Con estos mimbres, con la ayuda de la televisión y de la perniciosa crítica gastronómica –decimos de los de los toros, pero los de la gastronomía son para echarles de comer aparte- y a través de la fatal influencia de las escuelas de cocina –tan dañinas como las escuelas taurinas-, se ha llegado a la situación que hoy tenemos, de la que este circo llamado Madrid Fusión, escaparate de vanidades que tan poquísimo tiene que ver con la gastronomía, es sólo la punta del iceberg.

Porque el hecho de que aparezca un Arzak (por cierto, que todavía me duelen las muelas de la becada fósil que nos echó al plato el tío en su casa madre del Alto de Miracruz) o un Adriá debería ser irrelevante, si hubiese una auténtica cultura del gusto; allá ellos y sus conciencias, diríamos, pues en ese caso su existencia debería ser algo socialmente irrelevante salvo para los que poseen tarjetas de crédito de empresa, los revistosos del puchero gastronómico y los gourmets que planifican sus viajes mirando las estrellas (Michelín).

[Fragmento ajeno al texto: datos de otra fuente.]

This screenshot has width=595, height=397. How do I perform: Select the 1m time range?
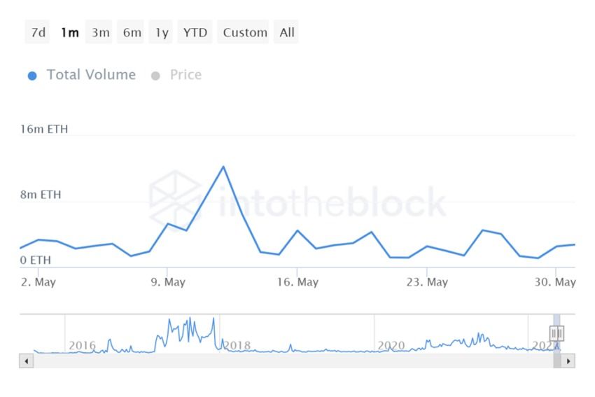[69, 32]
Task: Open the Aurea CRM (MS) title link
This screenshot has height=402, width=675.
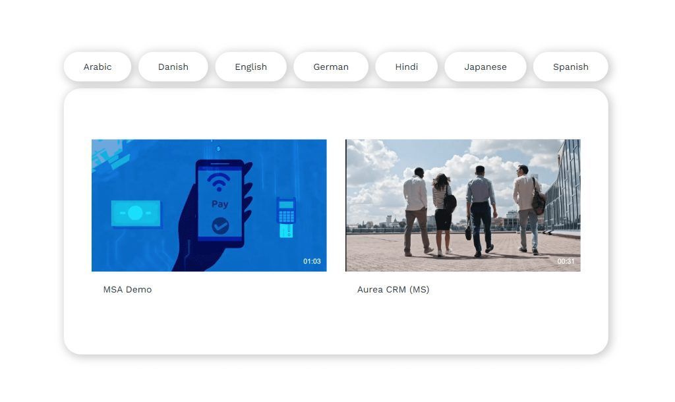Action: coord(393,289)
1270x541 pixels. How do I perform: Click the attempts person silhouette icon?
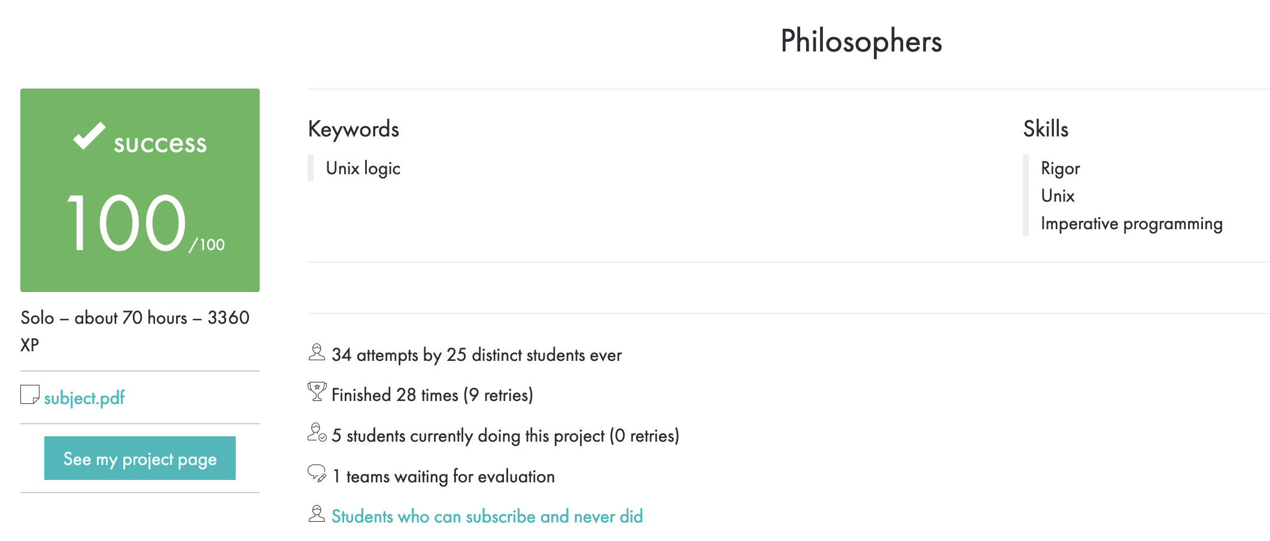click(315, 353)
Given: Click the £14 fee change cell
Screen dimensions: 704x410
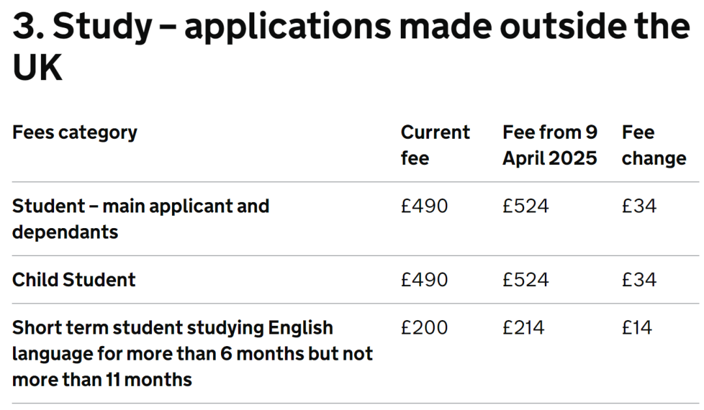Looking at the screenshot, I should [x=636, y=327].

Lo sano sería que las ingeniosidades y paridas de estos cocineros ‘galácticos’ no tuviesen influencia alguna para la gente común. Sin embargo, esos cocineros con sus gracietas y con sus invenciones lo que han hecho ha sido sembrar una pésima semilla que, burla burlando, te lleva a que en Béjar te ofrezcan en un bar de la plaza un mi-cuit de foie con reducción de Pedro Ximénez, en vez de un plato de torreznos que es lo que pide el cuerpo y el tempero, y luego llegará el buey de Kobe a echar a coces a la morucha salmantina y las gónadas de pez globo a las criadillas.